This is an image of the planet Earth. It looks very much like the Apollo pictures that are very well known. There is something different; you can click on it, and if you click on it, you can zoom in on almost any place on the Earth. For instance, this is a bird's-eye view of the EPFL campus. In many cases, you can also see how a building looks from a nearby street. This is pretty amazing. But there's something missing in this wonderful tour: It's time. i'm not really sure when this picture was taken. I'm not even sure it was taken at the same moment as the bird's-eye view. In my lab, we develop tools to travel not only in space but also through time. The kind of question we're asking is Is it possible to build something like Google Maps of the past? Can I add a slider on top of Google Maps and just change the year, seeing how it was 100 years before, 1,000 years before? Is that possible? Can I reconstruct social networks of the past? Can I make a Facebook of the Middle Ages? So, can I build time machines? Maybe we can just say, "No, it's not possible." Or, maybe, we can think of it from an information point of view. This is what I call the information mushroom. Vertically, you have the time. and horizontally, the amount of digital information available. Obviously, in the last 10 years, we have much information. And obviously the more we go in the past, the less information we have. If we want to build something like Google Maps of the past, or Facebook of the past, we need to enlarge this space, we need to make that like a rectangle. How do we do that? One way is digitization. There's a lot of material available -- newspaper, printed books, thousands of printed books. I can digitize all these. I can extract information from these. Of course, the more you go in the past, the less information you will have. So, it might not be enough. So, I can do what historians do. I can extrapolate. This is what we call, in computer science, simulation. If I take a log book, I can consider, it's not just a log book of a Venetian captain going to a particular journey. I can consider it is actually a log book which is representative of many journeys of that period. I'm extrapolating. If I have a painting of a facade, I can consider it's not just that particular building, but probably it also shares the same grammar of buildings where we lost any information.

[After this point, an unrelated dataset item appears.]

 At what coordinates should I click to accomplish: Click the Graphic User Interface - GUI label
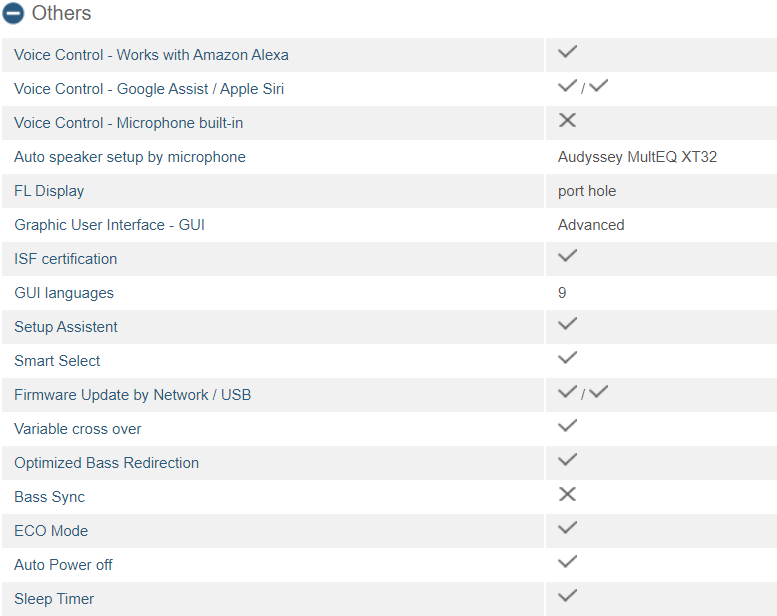[110, 225]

Für die Konstruktion einer Zeitmaschine brauchen wir also zwei Dinge. Wir brauchen sehr große Archive und großartige Spezialisten. Die "Venice Time Machine", das Projekt, über das ich spreche, ist ein gemeinsames Projekt der EPFL und der Universität Venedig Ca'Foscari.

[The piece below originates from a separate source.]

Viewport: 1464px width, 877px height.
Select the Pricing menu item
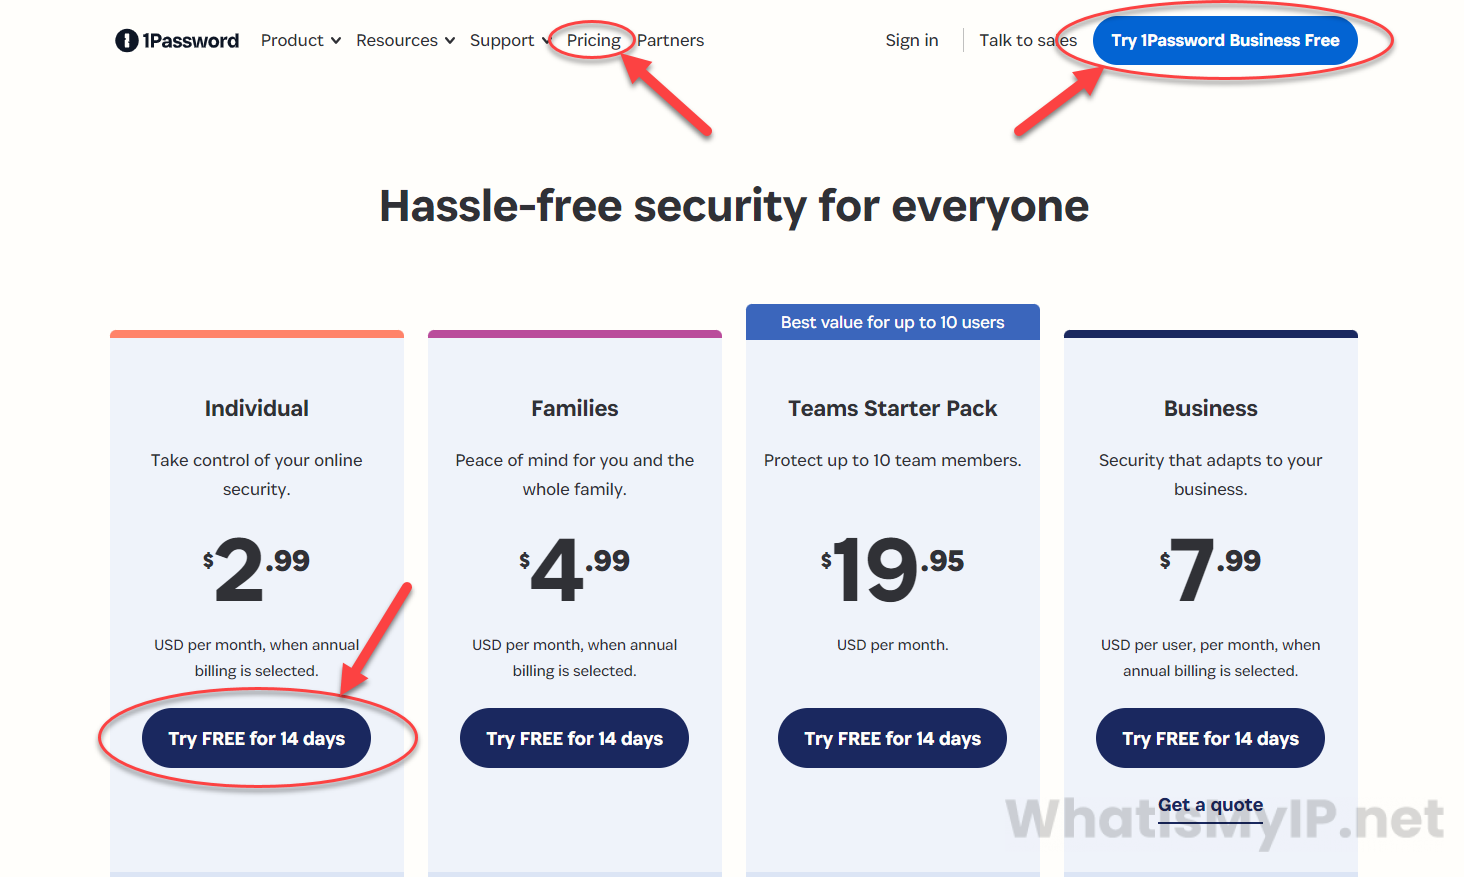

So if we want to construct a time machine, we need two things. We need very large archives, and we need excellent specialists. The Venice Time Machine, the project I'm going to talk to you about, is a joint project between the EPFL

Etwas sehr Besonderes an Venedig ist, dass die Administration schon immer sehr, sehr bürokratisch gewesen ist. Sie haben alles festgehalten, fast wie Google heute. Im Archivio di Stato gibt es 80 Kilometer Archive, die jeden Aspekt des Lebens in Venedig über mehr als 1000 Jahre dokumentieren. Jedes Boot, das ablegt und ankommt, ist da verzeichnet. Man findet jede Veränderung, die in der Stadt gemacht wurde. Es ist alles da. Wir bauen gerade ein 10-jähriges Digitalisierungsprogramm auf, welches dieses immense Archiv in ein gigantisches Informationssystem verwandeln soll. Eines unserer Ziele ist es, 450 Bücher am Tag digitalisieren zu können. Digitalisieren reicht natürlich nicht aus, weil die meisten Dokumente in Latein, Toskanisch, oder venezianischem Dialekt sind. Sie müssen transkribiert werden, in manchen Fällen übersetzt, sie müssen indiziert werden. Das ist natürlich nicht einfach, besonders, weil traditionelle Schrifterfassungsmethoden für gedruckte Manuskripte nicht gut für Handschriften funktionieren. Die Lösung ist, Inspiration in einem anderen Feld zu suchen: Spracherkennung. Dies ist ein scheinbar unmögliches Gebiet, das tatsächlich funktioniert, wenn man zusätzliche Bedingungen hinzufügt. Hat man von der genutzten Sprache ein sehr gutes Modell, ein sehr gutes Modell von einem Dokument -- wie gut sie strukturiert sind. Dies sind Verwaltungsdokumente. Sie sind in vielen Fällen gut strukturiert. Wenn man dieses riesige Archiv in kleinere Untergruppen aufteilt, in denen kleinere Untergruppen ähnliche Merkmale teilen, dann ist Erfolg möglich.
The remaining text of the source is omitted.